In the case of pathogenic strains, it can be determined that the lower the MIC concentration, the better the antibacterial activity. However, in general, it is favorable that non-pathogenic strains have no antibacterial activity. The composition of the present invention shows a result conformable with the above effects although there is a little difference therebetween.

INDUSTRIAL APPLICABILITY

The antiviral composition according to the present invention can increase affinity with the phospholipid membrane included in the enveloped virus by using the material having a linear structure as the main component thus to improve permeability when penetrating into the phospholipid bilayer membrane and effectively dissolving it, thereby effectively fusing the layer and thus effectively removing a variety of enveloped viruses.

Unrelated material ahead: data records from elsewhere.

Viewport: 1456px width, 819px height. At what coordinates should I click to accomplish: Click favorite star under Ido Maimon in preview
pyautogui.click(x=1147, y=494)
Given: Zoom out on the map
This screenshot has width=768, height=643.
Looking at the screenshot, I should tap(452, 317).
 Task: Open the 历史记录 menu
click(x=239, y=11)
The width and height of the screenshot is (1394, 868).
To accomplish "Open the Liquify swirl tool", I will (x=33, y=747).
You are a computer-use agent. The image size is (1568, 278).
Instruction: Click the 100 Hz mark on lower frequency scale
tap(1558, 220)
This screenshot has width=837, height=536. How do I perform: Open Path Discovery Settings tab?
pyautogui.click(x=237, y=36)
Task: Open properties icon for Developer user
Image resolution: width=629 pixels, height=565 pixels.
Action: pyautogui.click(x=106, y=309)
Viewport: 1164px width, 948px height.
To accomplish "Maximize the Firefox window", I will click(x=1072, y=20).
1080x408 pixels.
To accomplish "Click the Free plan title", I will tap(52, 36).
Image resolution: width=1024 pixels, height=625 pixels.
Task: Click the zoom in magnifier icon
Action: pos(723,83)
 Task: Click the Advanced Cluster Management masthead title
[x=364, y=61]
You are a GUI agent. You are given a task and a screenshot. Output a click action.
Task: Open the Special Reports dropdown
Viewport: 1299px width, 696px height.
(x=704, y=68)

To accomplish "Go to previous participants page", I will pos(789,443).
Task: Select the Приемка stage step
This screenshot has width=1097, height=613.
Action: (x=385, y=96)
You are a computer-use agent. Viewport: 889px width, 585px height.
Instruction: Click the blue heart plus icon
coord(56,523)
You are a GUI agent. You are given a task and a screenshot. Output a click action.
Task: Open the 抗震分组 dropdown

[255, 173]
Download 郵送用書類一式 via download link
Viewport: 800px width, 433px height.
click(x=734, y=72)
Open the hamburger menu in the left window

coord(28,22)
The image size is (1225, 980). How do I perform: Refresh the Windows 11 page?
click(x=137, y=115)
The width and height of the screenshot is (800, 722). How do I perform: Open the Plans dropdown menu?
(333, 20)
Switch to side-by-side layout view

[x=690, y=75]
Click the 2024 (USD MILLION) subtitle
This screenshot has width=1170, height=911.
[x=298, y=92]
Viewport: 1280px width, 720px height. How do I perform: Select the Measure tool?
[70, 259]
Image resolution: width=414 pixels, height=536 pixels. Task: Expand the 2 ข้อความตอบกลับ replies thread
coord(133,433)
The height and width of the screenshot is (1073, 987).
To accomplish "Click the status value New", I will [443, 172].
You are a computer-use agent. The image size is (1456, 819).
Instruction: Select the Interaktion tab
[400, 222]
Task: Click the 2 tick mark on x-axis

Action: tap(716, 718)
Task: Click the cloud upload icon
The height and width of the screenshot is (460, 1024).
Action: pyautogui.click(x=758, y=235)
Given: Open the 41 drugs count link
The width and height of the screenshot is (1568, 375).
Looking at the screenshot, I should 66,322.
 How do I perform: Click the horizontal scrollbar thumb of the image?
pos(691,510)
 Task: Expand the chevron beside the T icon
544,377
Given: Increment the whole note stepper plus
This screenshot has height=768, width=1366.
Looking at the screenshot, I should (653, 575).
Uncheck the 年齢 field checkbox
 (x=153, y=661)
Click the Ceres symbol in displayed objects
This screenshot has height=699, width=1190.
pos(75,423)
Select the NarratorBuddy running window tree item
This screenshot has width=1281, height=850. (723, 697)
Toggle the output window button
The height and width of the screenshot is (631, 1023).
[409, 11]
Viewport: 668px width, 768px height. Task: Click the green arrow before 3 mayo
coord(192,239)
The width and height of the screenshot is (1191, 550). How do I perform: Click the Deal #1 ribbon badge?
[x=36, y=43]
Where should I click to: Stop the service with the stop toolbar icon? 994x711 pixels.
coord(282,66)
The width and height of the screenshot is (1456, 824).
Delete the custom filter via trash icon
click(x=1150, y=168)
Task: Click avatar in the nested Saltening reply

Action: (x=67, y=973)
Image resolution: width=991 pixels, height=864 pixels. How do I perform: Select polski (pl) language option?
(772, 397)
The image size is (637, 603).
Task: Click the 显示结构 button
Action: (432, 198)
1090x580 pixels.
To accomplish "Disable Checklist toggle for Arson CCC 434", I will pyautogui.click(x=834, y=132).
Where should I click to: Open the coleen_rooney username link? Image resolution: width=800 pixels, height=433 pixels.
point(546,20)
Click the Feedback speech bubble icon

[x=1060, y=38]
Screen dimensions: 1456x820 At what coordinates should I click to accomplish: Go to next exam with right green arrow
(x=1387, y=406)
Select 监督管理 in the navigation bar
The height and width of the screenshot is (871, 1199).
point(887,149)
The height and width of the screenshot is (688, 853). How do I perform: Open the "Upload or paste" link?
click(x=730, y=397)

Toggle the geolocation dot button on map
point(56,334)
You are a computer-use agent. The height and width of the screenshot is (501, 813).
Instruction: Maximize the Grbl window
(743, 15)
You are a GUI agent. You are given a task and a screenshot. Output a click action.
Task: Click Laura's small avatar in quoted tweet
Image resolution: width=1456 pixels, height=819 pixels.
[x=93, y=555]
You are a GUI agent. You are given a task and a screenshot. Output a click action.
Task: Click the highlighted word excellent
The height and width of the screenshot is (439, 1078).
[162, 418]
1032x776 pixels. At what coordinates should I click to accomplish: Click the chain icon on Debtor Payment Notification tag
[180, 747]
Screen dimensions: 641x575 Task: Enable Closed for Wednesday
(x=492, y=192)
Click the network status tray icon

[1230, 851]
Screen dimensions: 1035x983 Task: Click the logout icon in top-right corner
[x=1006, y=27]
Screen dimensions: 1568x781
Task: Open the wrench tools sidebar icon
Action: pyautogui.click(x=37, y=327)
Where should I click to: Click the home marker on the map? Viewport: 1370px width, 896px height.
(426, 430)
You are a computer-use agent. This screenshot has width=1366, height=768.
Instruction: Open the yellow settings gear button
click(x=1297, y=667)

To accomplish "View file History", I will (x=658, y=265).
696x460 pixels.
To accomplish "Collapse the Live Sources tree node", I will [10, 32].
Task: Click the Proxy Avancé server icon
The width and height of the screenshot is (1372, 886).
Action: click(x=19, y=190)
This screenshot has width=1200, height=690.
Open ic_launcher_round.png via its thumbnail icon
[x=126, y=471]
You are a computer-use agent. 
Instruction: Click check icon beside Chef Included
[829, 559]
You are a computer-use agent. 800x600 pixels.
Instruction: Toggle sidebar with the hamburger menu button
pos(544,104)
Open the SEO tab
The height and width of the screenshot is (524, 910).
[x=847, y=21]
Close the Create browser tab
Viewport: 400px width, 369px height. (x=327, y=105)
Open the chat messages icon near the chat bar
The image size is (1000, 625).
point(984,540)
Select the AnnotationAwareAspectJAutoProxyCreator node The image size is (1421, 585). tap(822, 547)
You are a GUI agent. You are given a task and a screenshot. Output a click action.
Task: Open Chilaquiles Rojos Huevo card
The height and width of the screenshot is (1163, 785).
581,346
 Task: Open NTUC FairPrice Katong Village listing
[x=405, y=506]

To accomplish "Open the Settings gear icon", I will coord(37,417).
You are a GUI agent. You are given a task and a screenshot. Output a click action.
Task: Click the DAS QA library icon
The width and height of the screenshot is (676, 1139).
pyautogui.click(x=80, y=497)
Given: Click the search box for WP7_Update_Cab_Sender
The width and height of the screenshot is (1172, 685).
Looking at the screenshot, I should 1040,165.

Further, after breaking the phospholipid bilayer membrane of the enveloped virus, it should be able to stably exist in an emulsion state in water. Even at this time, a degree of stability can be improved due to the linear structure of the substance included as the main component.

In addition, since the possibility of biodegradation is high after use, it is possible to provide an environmentally friendly quarantine composition compared to the use of a conventional material having a branch structure.

Therefore, the environmentally friendly quarantine composition according to the present invention can be effectively used to remove enveloped viruses including, for example, COVID-19, avian influenza, SARS. African swine fever virus and the like.

Claims

1: An eco-friendly quarantine composition having a function of killing a phospholipid enveloped virus, the composition comprising:

10 to 40% by weight of polyoxyethylene lauryl ether;

0.01 to 10% by weight of polyoxyethylene 2-ethylhexyl ether;

0.01 to 10% by weight of polyoxyethylene polyoxypropylene alkyl ether; and

a balance of solvent,

based on a total 100% by weight of the composition.

2: The composition according to claim 1, wherein SARS-COV-2 virus removal rate in a diluted solution containing 0.1% by weight or less of the composition is 100% in 1 minute.

3: The composition according to claim 1, wherein 100% of highly pathogenic avian influenza virus in a diluted solution containing 0.1% by weight or less of the composition is killed in 1 to 10 minutes.

4: The composition according to claim 1, wherein the composition has low cytotoxicity such that IC50 value (%) for human epithelial keratinocyte cells (HaCaT), human bronchial epithelial cells (BEAS-2B), and human monocyte cells (THP-1) is in a range of 0.003 to 0.0045.

5: The composition according to claim 1, wherein the composition has antibacterial activity against non-pathogenic strains, and pathogenic strains.

6: The composition according to claim 1, wherein the composition maintains pH of 6 to 8.

7: The composition according to claim 1, wherein the composition is used by diluting the composition in water with a content of 0.01% to 0.05%.

8: The composition according to claim 1, wherein the balance of solvent further comprises 20% by weight or less of ethanol.

9: The composition according to claim 1, further comprising a preservative within 0.1% by weight of the total weight of the composition.